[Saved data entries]

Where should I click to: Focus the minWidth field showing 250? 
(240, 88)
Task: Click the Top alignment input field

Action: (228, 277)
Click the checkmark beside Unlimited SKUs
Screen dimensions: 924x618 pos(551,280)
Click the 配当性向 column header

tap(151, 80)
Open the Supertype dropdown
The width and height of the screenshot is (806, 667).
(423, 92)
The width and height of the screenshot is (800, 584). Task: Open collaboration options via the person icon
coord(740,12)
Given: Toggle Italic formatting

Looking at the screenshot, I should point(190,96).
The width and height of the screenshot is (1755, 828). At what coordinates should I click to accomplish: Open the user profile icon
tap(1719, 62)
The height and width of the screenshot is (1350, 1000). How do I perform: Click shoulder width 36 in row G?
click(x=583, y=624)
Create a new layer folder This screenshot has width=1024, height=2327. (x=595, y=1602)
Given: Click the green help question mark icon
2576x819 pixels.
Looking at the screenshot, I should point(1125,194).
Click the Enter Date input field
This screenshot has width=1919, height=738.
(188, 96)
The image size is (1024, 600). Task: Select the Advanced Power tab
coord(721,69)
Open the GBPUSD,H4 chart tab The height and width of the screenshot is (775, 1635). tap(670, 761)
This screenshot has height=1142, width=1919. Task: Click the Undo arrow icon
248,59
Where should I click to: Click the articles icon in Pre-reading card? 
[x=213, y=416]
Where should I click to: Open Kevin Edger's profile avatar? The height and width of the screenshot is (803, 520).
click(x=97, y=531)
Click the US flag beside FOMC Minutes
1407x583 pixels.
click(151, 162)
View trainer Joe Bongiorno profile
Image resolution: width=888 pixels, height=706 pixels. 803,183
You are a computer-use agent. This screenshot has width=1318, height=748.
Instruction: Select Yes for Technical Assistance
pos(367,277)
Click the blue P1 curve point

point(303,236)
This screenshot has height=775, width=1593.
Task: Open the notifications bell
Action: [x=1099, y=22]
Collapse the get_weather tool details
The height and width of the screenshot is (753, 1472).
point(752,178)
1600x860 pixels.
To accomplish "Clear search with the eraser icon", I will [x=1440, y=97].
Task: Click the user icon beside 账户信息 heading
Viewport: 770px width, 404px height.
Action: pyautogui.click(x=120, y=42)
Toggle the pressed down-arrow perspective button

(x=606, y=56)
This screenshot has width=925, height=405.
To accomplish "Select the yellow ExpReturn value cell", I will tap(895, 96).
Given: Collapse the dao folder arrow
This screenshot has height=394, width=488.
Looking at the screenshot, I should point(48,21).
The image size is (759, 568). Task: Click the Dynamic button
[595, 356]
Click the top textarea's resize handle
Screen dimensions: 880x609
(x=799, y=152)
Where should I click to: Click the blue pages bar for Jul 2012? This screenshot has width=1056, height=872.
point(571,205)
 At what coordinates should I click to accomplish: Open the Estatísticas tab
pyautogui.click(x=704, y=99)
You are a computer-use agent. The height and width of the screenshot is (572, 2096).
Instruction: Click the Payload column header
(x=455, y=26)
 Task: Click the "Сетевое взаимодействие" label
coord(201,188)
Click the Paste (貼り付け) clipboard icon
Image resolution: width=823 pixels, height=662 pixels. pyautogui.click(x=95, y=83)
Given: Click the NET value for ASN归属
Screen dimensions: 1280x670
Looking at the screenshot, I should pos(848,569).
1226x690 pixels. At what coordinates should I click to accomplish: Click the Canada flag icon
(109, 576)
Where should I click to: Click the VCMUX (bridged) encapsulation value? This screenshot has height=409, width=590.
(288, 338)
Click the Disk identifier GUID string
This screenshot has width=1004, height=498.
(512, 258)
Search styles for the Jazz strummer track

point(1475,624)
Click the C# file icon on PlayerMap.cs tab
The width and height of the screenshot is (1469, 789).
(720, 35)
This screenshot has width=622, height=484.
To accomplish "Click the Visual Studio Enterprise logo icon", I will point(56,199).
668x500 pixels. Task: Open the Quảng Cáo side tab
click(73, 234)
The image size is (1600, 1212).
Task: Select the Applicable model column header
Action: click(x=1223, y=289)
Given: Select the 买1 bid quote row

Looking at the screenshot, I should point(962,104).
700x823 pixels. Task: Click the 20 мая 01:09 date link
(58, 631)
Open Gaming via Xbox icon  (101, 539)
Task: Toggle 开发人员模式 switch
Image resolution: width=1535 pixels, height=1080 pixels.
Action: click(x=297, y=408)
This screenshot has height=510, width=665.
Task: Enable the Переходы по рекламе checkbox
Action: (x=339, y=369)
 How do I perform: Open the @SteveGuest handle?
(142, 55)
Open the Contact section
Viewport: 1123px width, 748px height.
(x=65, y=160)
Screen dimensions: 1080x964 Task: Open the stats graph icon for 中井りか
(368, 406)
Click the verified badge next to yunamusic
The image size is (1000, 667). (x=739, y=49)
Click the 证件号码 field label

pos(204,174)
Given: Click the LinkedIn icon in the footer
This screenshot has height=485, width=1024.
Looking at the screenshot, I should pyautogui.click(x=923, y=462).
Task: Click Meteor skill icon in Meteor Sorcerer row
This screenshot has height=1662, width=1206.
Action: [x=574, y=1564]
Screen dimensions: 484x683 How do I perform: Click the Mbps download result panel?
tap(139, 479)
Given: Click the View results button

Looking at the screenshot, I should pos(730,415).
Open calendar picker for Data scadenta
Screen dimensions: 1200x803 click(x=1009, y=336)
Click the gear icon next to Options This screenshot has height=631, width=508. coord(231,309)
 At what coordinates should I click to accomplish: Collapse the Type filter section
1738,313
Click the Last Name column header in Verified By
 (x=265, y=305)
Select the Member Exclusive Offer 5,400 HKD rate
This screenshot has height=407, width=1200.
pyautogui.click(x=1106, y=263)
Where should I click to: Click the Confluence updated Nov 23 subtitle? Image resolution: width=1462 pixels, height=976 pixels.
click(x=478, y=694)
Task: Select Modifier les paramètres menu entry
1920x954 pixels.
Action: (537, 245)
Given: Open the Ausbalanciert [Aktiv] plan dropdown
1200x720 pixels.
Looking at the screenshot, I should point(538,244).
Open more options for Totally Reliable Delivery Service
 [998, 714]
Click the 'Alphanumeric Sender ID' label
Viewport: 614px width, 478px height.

• Aim of the exercise
Read through the lines above and collect those that contain the string "computer".

• Your response
You are a computer-use agent. This screenshot has width=1318, height=748.
You are a computer-use agent. The height and width of the screenshot is (572, 2096).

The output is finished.